Like many who live in Indian River Club, homeowners Carol and Dan Mastronardi love the 120-acre, par-72 golf course with the prestigious “Audubon Certified Signature Sanctuary” designation, with sandhill cranes, roseate spoonbills and numerous water fowl a common sight from the greens.
“The Audubon designation was very important to us, as well as the core-group of volunteers. Indian River Club is an oasis in the Highlands neighborhood,” Dan said.
Caring for the environment extends outward to the surrounding community, with a troop of 70 dedicated volunteers nurturing the nearby Indian River Academy elementary school, which is becoming known for its academic achievement, civic-mindedness and landscaping, thanks to their help.
The Mastronardis have owned two homes in Indian River Club. Once avid golfers, Dan Mastronardi said, “We’re at the end of that cycle,” so they’re selling the house, but staying in the area.
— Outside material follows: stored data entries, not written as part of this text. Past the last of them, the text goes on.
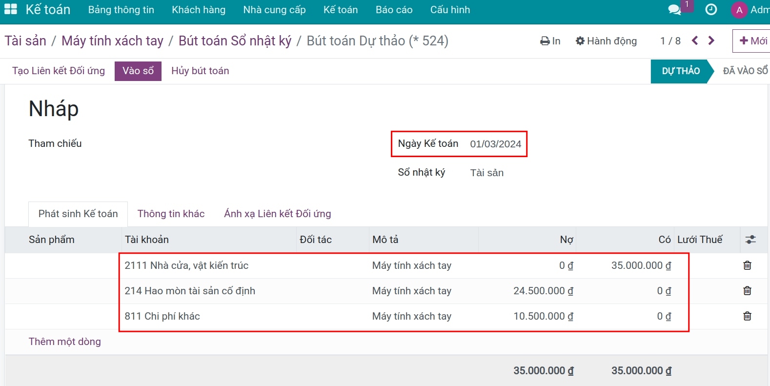Screen dimensions: 770x386
Task: Go to the previous record arrow
Action: 695,41
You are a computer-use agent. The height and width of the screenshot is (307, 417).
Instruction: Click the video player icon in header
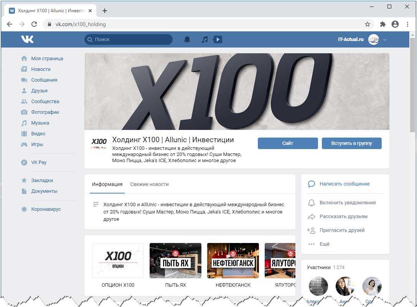point(218,39)
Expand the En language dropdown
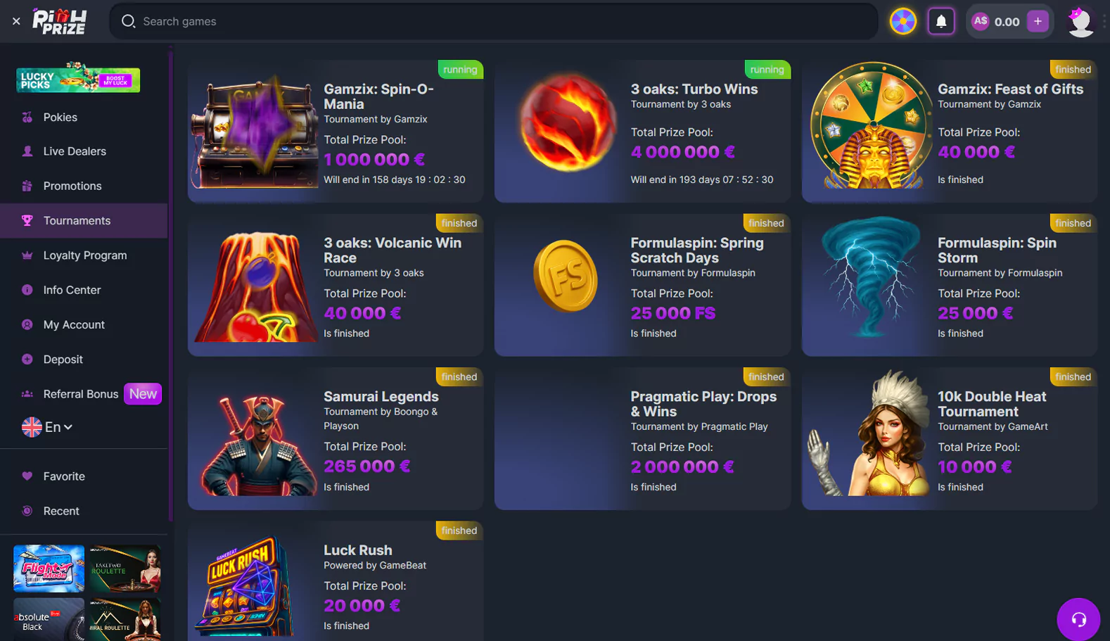Viewport: 1110px width, 641px height. click(47, 427)

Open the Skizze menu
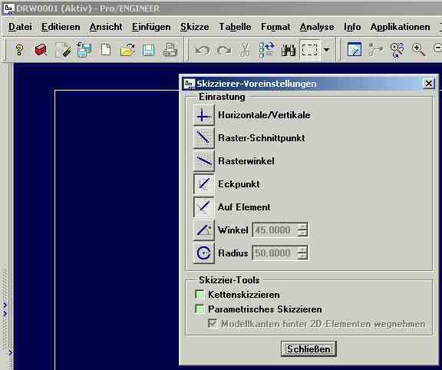pyautogui.click(x=195, y=27)
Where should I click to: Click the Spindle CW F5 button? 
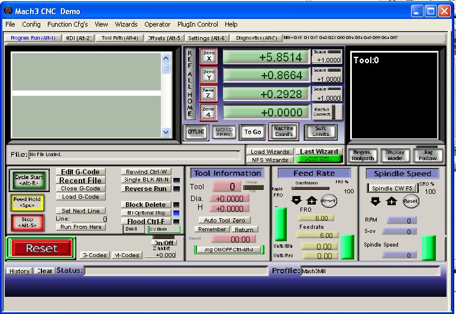(x=393, y=188)
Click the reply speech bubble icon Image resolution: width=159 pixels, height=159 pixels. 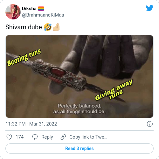pyautogui.click(x=35, y=137)
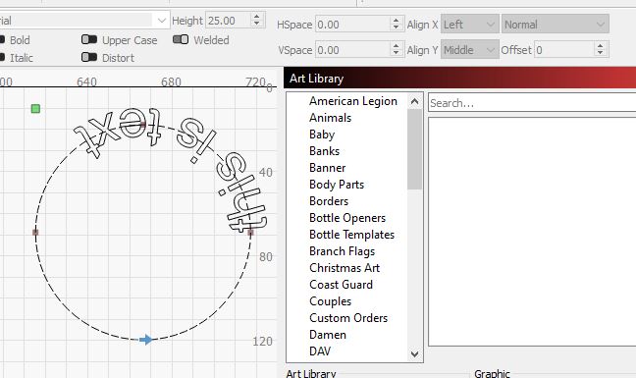Decrease the HSpace value with down arrow
This screenshot has height=378, width=636.
(x=396, y=28)
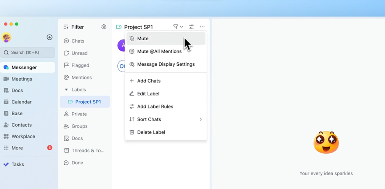This screenshot has height=189, width=385.
Task: Click the three-dot more options icon
Action: (202, 27)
“Vero Beach is not on the map yet, making it one of the best values in the U.S.,” Dan Mastronardi said. And the quality of construction in Indian River Club makes it one of the best values in the city.
“The house has real stone floors, a custom pool and a wall that separates our courtyard from the house next door, not just a hedge, making it like a private compound,” he said. “The high-impact glass and solid construction made us feel very secure when we left on trips or when storms came through.”
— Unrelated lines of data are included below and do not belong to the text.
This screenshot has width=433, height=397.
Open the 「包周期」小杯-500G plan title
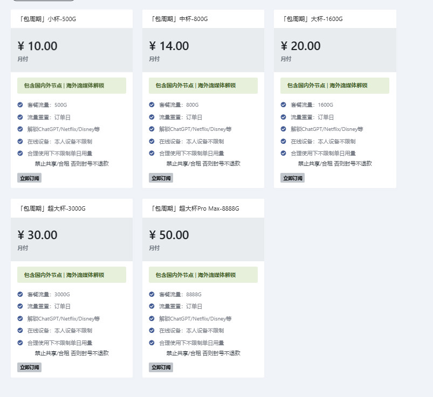(x=47, y=19)
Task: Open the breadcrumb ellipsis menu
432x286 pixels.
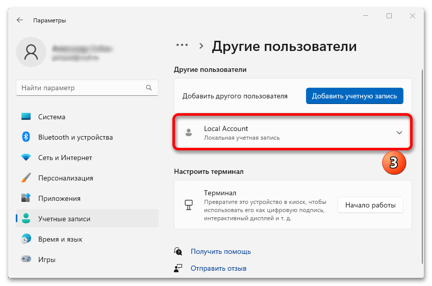Action: point(182,45)
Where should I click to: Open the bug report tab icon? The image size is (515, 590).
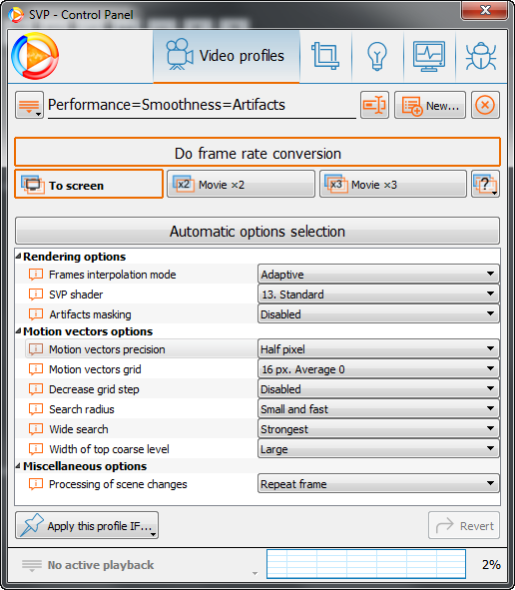click(481, 56)
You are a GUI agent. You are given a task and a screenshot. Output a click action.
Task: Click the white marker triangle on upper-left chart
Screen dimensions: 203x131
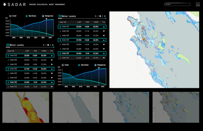46,19
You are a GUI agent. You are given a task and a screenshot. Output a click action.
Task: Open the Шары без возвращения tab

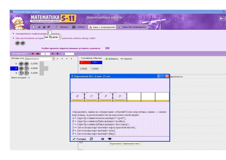(132, 27)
Finding newer, superior construction within a community that captures a vanishing aesthetic, Dan Mastronardi said, makes Indian River Club unique. “It’s like old Florida or South Carolina. It’s a low-country environment.”
“It’s like it’s always been here,” Livers agreed. To get that look the developers built curved roads and arranged lots around natural features, moving old oak trees at $10,000 a pop if there was no other way to preserve them, she said.
Indian River Club opened its golf course in 1995 as a key community draw and then turned to residential layout and construction, Livers said, who has listed and sold properties at Indian River Club since its inception.
Unlike most golfing communities, the original developer didn’t seek to maximize profits by rimming the holes and fairways with residences as the course took shape.
A heavy mature stand of pines, a white sugar-sand marsh and lake area, hammocks of old oaks and an ancient sand ridge with a 50-foot elevation make this course endlessly fascinating for flora-and-fauna enthusiasts.
Noted golf-course designer and native-Floridian Ron Garl made sure tees range from challenging to less so, making the course attractive and appealing to golfers at all levels. Indian River Club also avoided the “cookie-cutter” look of other developments, Livers said, by first drawing up the architectural guidelines and then allowing about eight contractors to build houses within those rules.
The development was originally platted for 400 houses, but to preserve more native habitat (13 acres for the Florida scrub jay and gopher tortoise, for example), only 240 homes will be built. There are 205 homes now, which include 24 condominiums. All irrigation, for the homes, common areas and golf course, use reclaimed water from Indian River County and the St. John’s Water Management District. Slow-release organic fertilizer is used.
The Mastronardis’ house was built in 2008 and is among the few homes in Indian River Club with a courtyard design. The front door leads straight to the courtyard, “which I call the surprise entrance,” Livers said, because the first thing you see is a deep-blue pool, surrounded by pavers, with a fine-screened metal superstructure high above.
“We have views from every room,” Dan Mastronardi said. “Either you see the courtyard pool or the long view of the lake, which is spectacular. It’s unique.”
The clubhouse offers more expansive views from its palatial porches and outside dining area. Basic club fees are modest, with a one-time $2,500 initiation fee and $450 yearly membership fee. (Golf membership is separate.) The HOA fee, $1,468 a quarter, includes use of the fitness center, community pool, lawn maintenance and irrigation.